皆さん、こんにちは。今回は、シャドーITについてご紹介します。シャドーITとは、企業や組織が許可していないデバイスやシステム、クラウドサービスを従業員が使用することを指します。これにより情報漏えいやアカウントの乗っ取りなどのセキュリティ事故が発生する可能性があります。Sky株式会社では、デバイスやクラウドサービスの使用状況を把握するシステムの導入やガイドラインの策定、啓蒙活動を行い、未許可のデバイスやサービスを使用しなくても効率的に業務ができる環境を整えています。
はじめに
昨今、クラウドサービスの利用増加により「シャドーIT」という用語を耳にする機会が増えてきました。

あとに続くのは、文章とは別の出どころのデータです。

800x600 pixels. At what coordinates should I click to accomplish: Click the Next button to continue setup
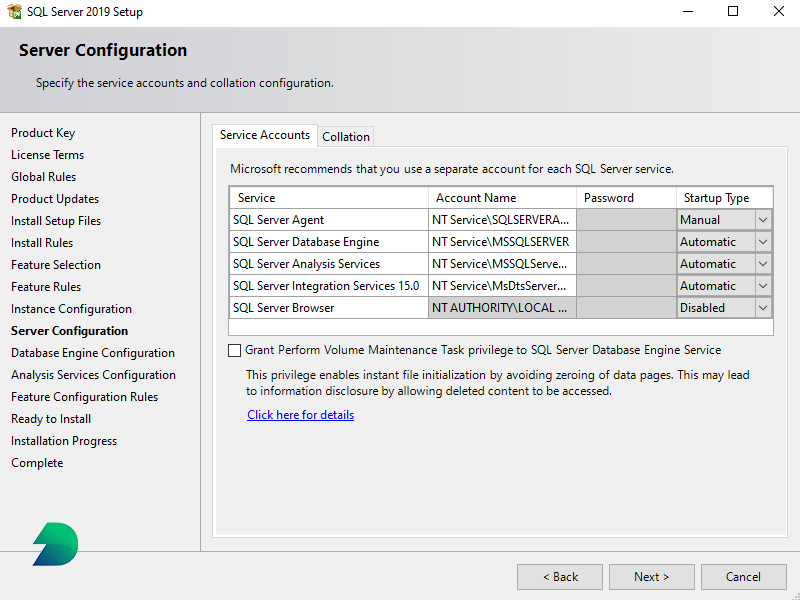pos(651,576)
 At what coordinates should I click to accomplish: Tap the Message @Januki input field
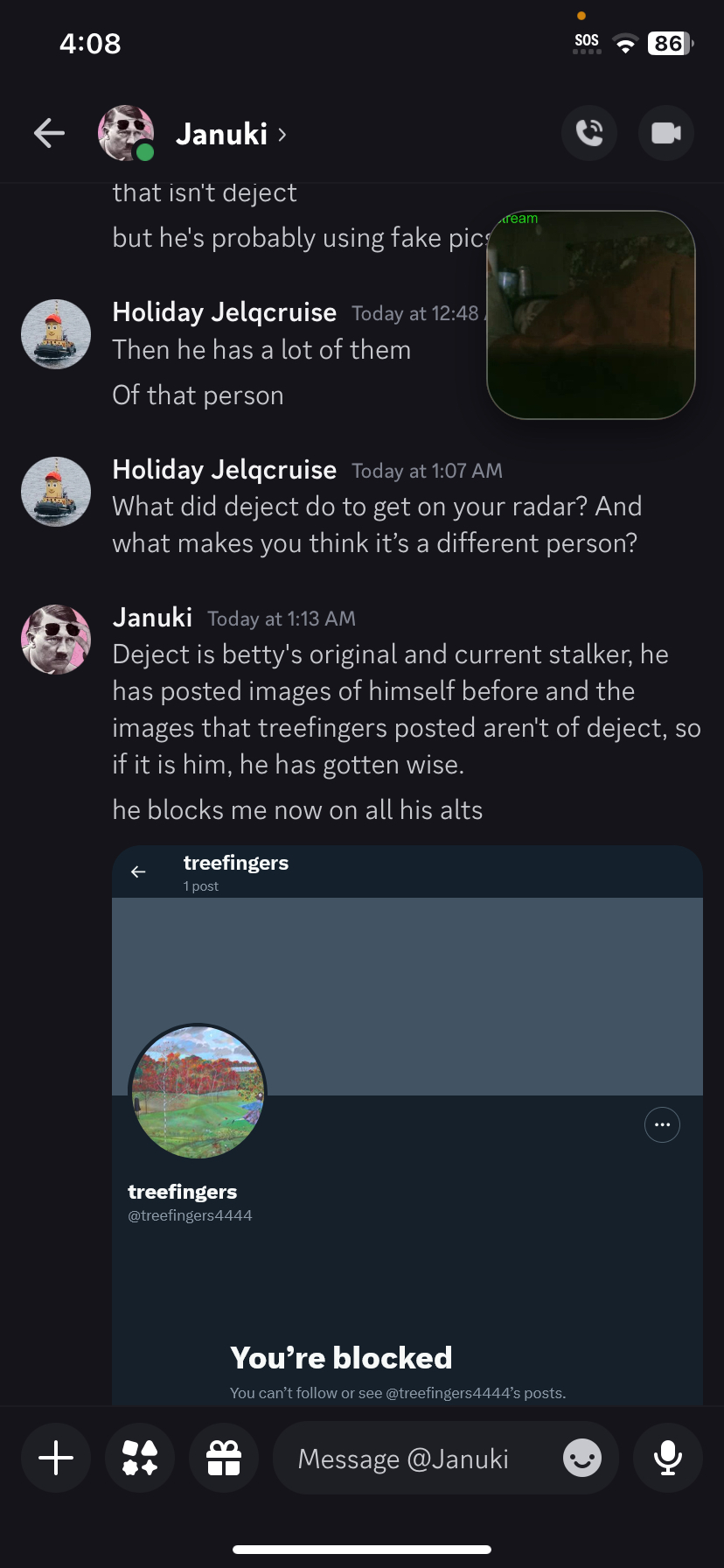(x=420, y=1459)
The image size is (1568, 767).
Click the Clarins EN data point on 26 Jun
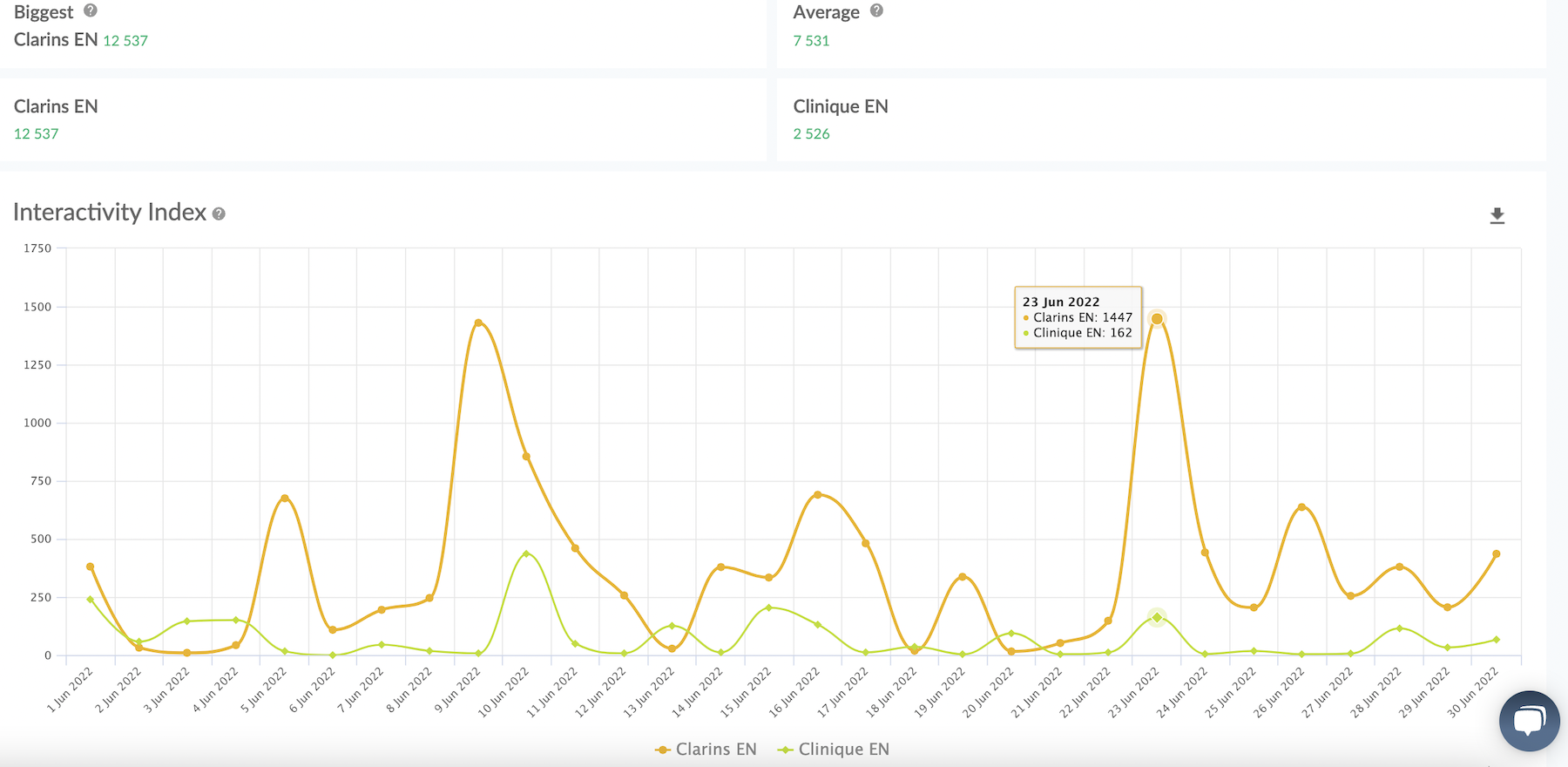1301,506
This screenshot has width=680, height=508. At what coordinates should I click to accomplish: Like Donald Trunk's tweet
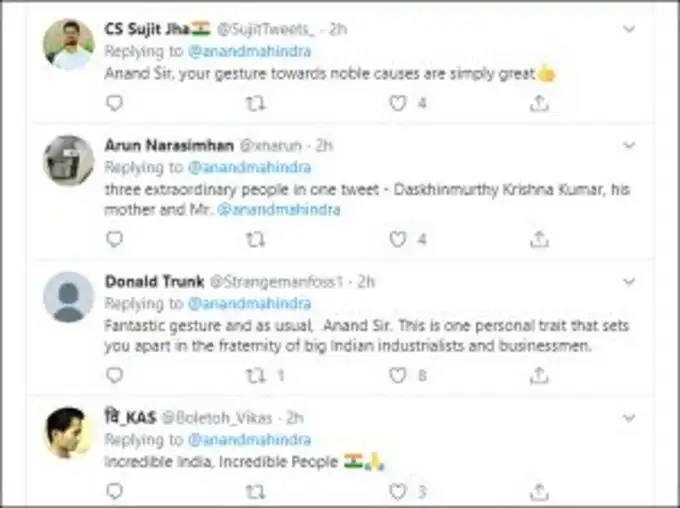(x=398, y=376)
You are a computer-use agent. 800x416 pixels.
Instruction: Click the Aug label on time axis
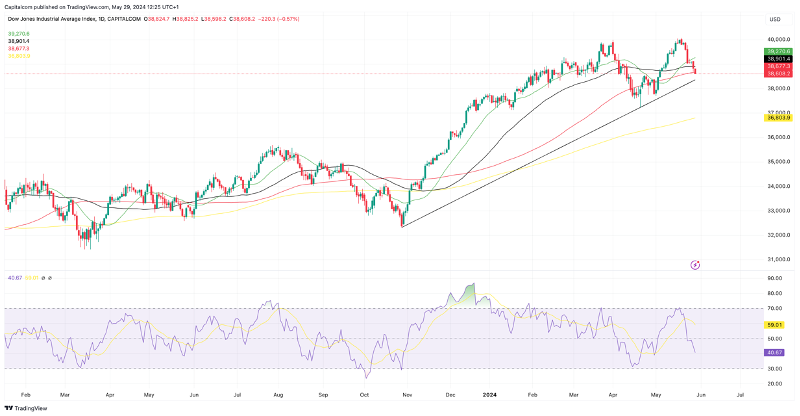point(278,395)
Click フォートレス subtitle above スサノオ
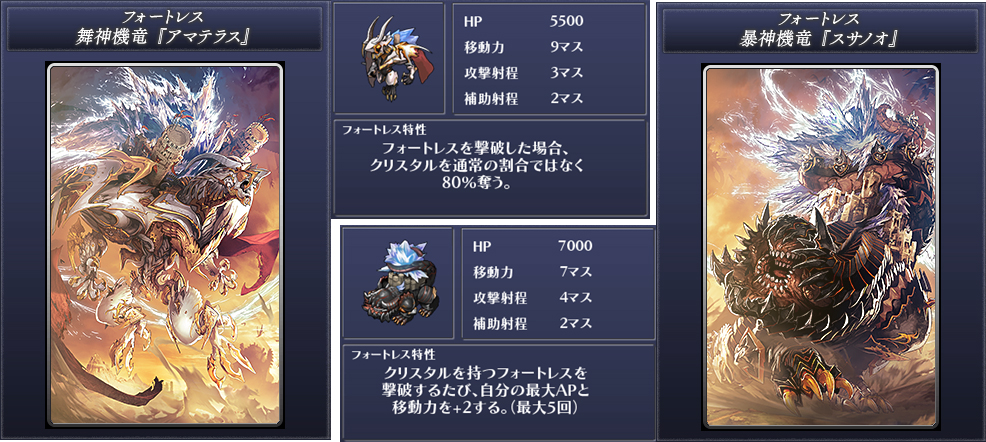 [819, 18]
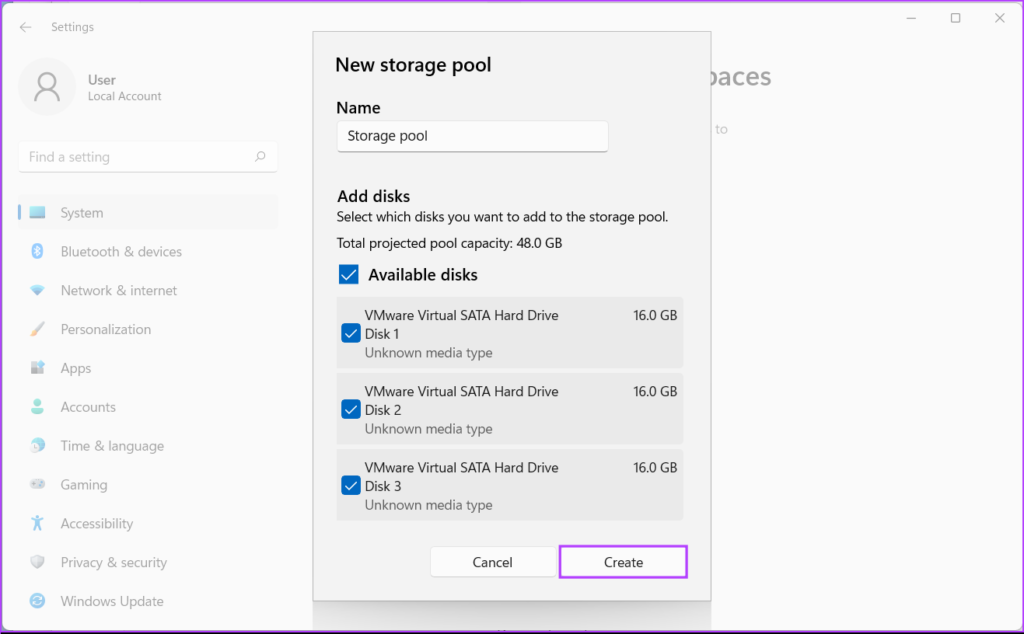This screenshot has height=634, width=1024.
Task: Click the back arrow in Settings header
Action: [26, 27]
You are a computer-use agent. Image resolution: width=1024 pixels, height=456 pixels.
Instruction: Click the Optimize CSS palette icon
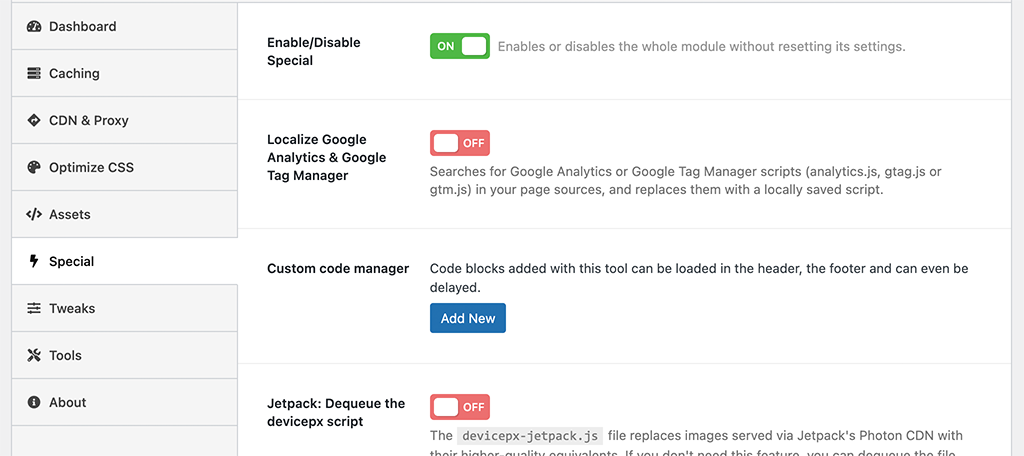tap(34, 168)
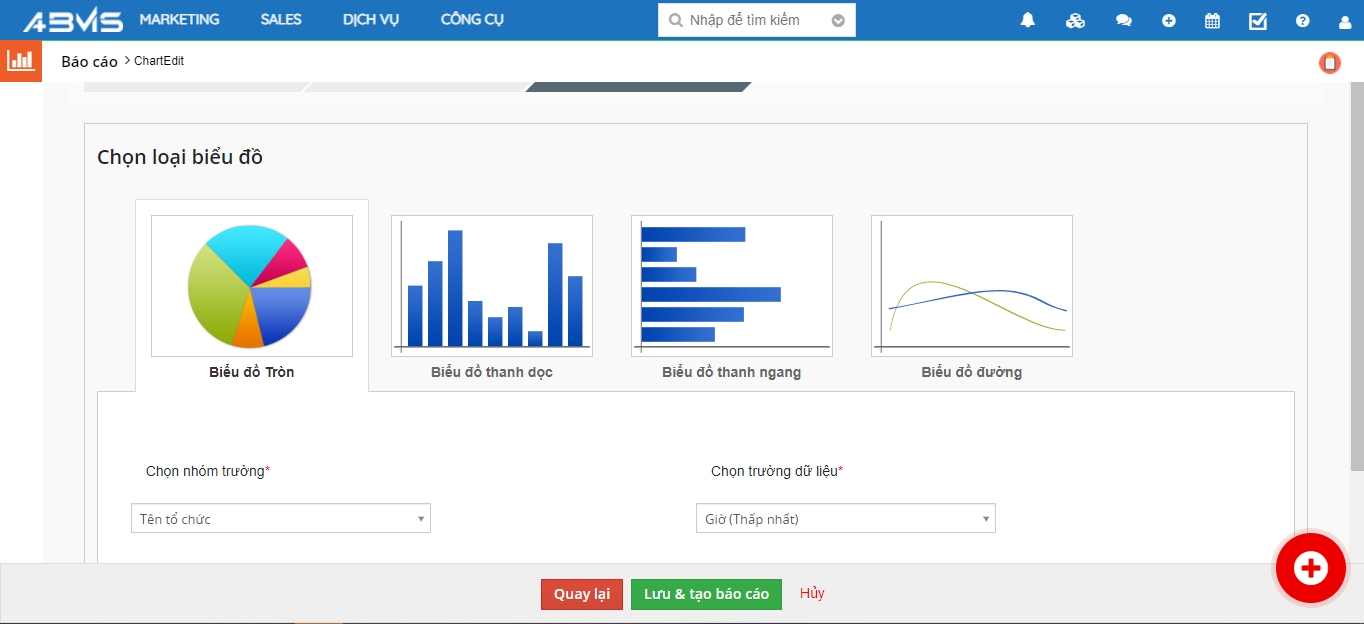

シャドーITとは企業・組織が許可していないデバイスやシステム、クラウドサービスなどを従業員が使用することです。多くの企業で利用されていると言われており、放置しておくと情報漏えいやアカウントの乗っ取り、社内への侵入など、情報セキュリティ事故を引き起こす可能性があります。
シャドーITの被害
シャドーITの被害事例としては、情報通信会社での顧客情報流出、病院での患者情報が誤って公開された事例や、 地方自治体で個人情報が流出した事例などがあります。これらの事例は、セキュリティ対策が不十分なクラウドサービスや公共Wi-Fiの利用、私物端末の紛失などが原因で、情報が第三者に漏洩したり、不正アクセスを受けたりする被害が発生しました。
弊社での取り組み
使用しているデバイスやクラウドサービスを把握できるシステムを導入しています。これにより従業員がどのようなシステムを利用しているか確認ができます。
また、ガイドラインの策定と啓蒙活動を定期的に行うことで、どのような損害が出るのか、事故が発生した場合にどのような責任が問われるかなどを学習することができます。
さらに未許可のデバイスやサービスを使用しなくても効率的に業務ができる環境を整えています。開発業務では様々なクラウドサービスを利用する必要があり、単に禁止するだけでは業務効率の低下を招いてしまいます。社内で利用可能なチャットやオンラインストレージ、
翻訳やAIエージェントなどの導入を進め、安全に利用できる環境を整えています。
最後に
サイバーセキュリティは日々進化し続けており、情報システム部ではこれらの他にも定期的な啓蒙活動や研修を通し、社員の皆様の更なるセキュリティリテラシー向上の取り組みを行っています。